Forgiveness isn't really about the transgressor so much as it is about YOU. It's a gift you give to yourself. ;)

 

Anger and Resentment will sap your positive energy in order to continue their own survival. They are your enemies, because afterall... acrimony makes YOU feel worse than it does the other guy. Ususally, the transgressor could give a crap less. More often than not, they're completely unaware that we hate them.

 

What helped me...was to imagine the transgression as a debt. Somebody hurts you, they OWE you for your pain and suffering, right? But what coin is good enough to pay you back for what you've been put through? :confused:

 

There just isn't any. There's NOTHING my spouse can do that makes the pain he caused okay. He doesn't have the ability to pay me back.
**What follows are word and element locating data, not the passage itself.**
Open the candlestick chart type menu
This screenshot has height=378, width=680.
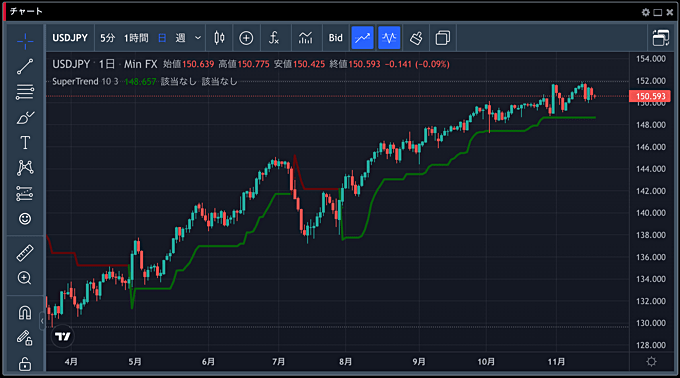point(219,38)
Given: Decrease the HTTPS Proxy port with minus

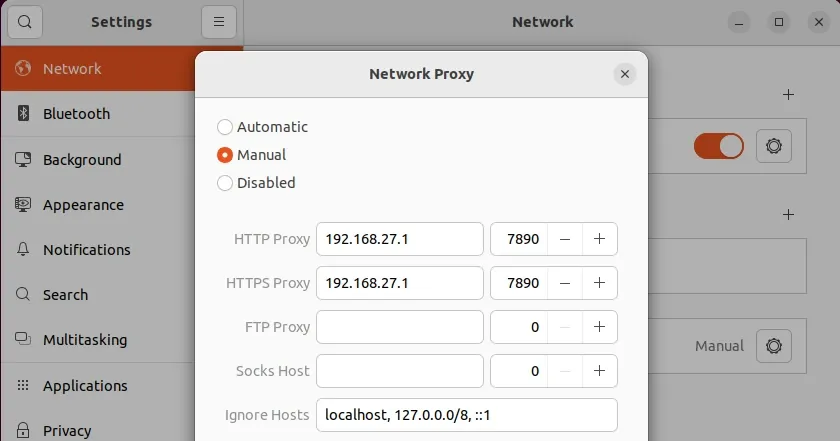Looking at the screenshot, I should 565,283.
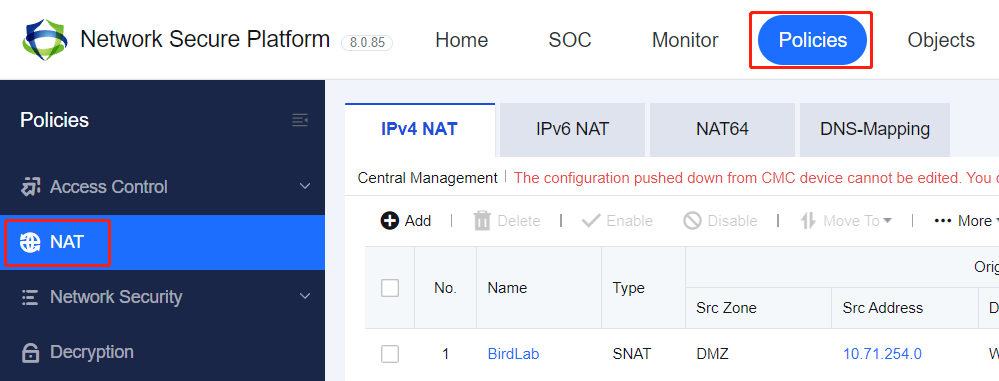The width and height of the screenshot is (999, 381).
Task: Open the BirdLab policy link
Action: click(x=514, y=354)
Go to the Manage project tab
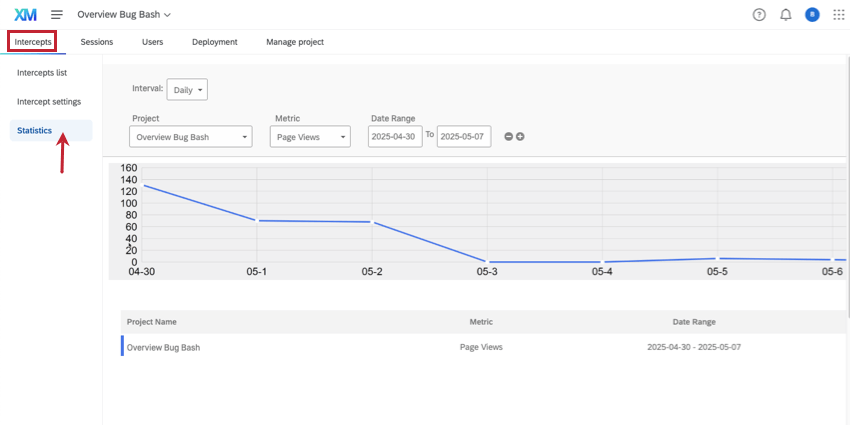Screen dimensions: 850x425 click(x=295, y=42)
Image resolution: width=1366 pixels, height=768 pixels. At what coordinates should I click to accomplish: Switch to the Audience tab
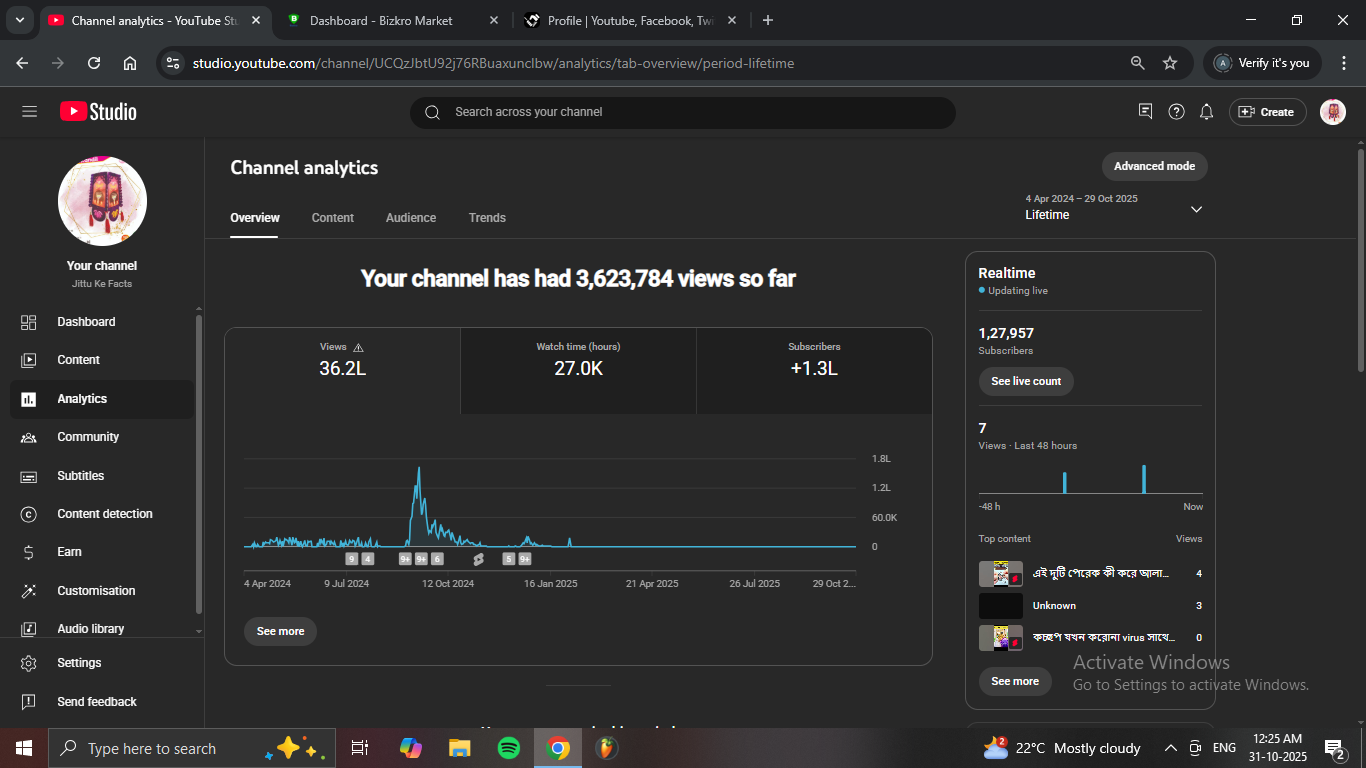tap(411, 218)
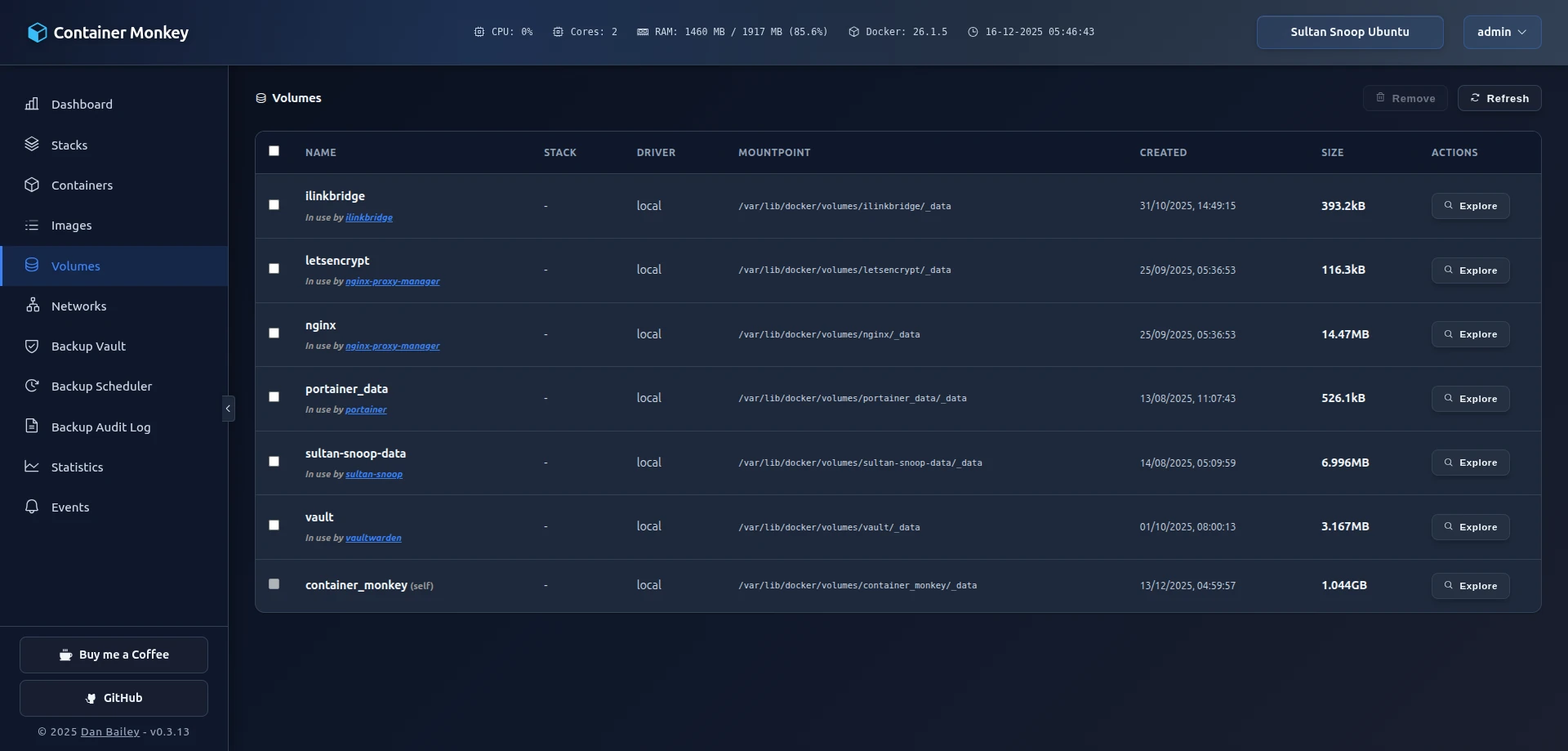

There's no coin good enough. So, I can walk around with my hand outstretched, awaiting payment that will NEVER come. Or...I can write the debt off, like money loaned to a family member and never repaid.

 

Anyway, life just isn't fair sometimes. Some days you're the windshield and some days you're the bug, right? It's a difficult thing to accept, but it's the reality that we live with. Evading it only serves to increase the pain of the injustice.

 

I think you're going to do just fine, btw. ;) You've made lemonade out of lemons at every turn. You've never "evaded" the hard work, and if you have...you haven't posted it here. This is just another thing on the "to do" list. I think it'll help you to concentrate more on your boys just now and less on your wife. And if you'll monitor yourself pretty closely for depression, I think you'll do alright. After some time has passed, you might even find yourself a little happier than you were in the marriage. That's not uncommon.